[Stored items from a collection]

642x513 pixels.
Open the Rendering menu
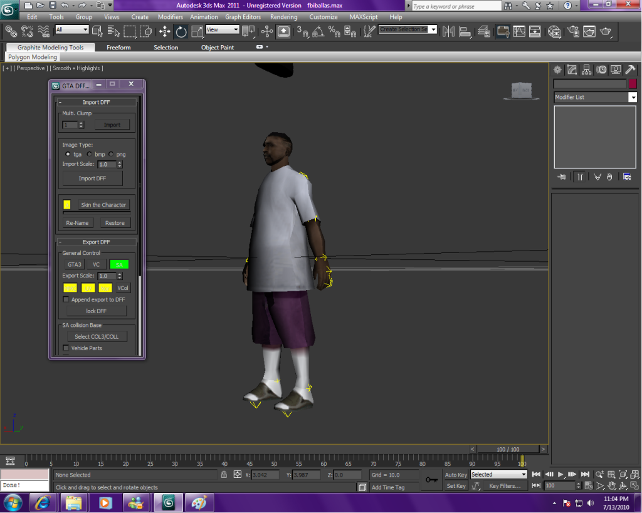284,17
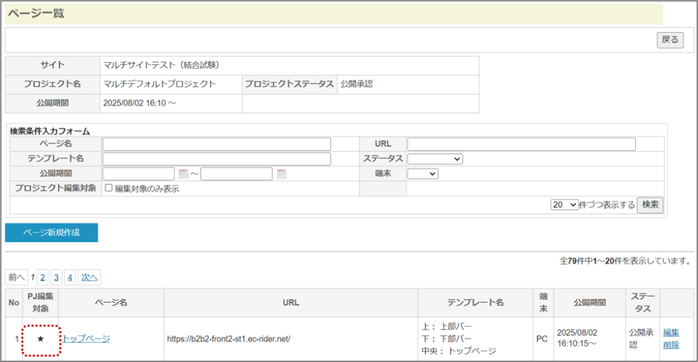Click the star in PJ編集対象 column
This screenshot has height=362, width=698.
[40, 339]
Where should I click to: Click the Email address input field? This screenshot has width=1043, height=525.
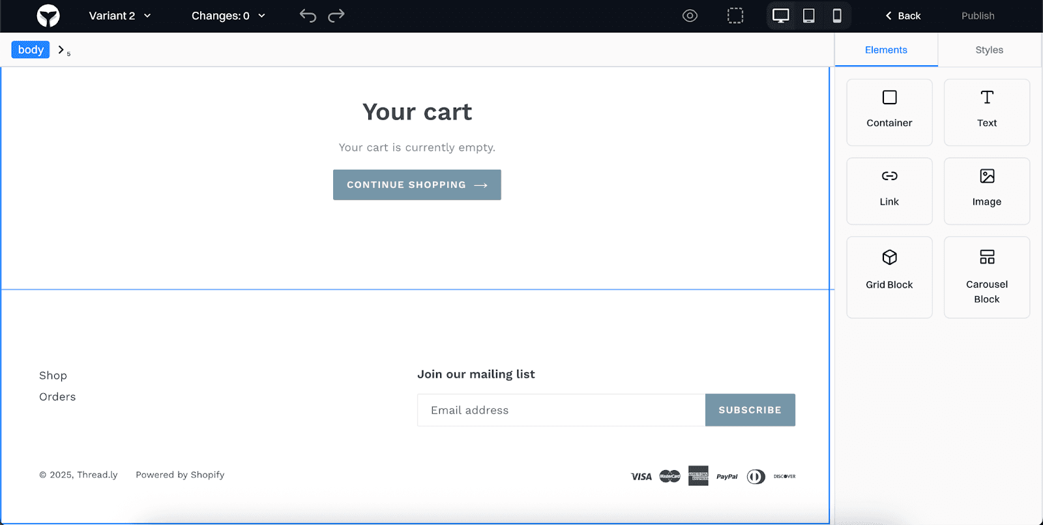coord(561,410)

Your assignment:
Write out exactly the stretch of lines that begins with the line containing "Open the Rendering menu" and ends with the last line of the records above, leaving out the pictures.

Result of the task:
Open the Rendering menu
284,17
Click the star in PJ編集対象 column
This screenshot has height=362, width=698.
[40, 339]
Where should I click to: Click the Email address input field? This screenshot has width=1043, height=525.
coord(561,410)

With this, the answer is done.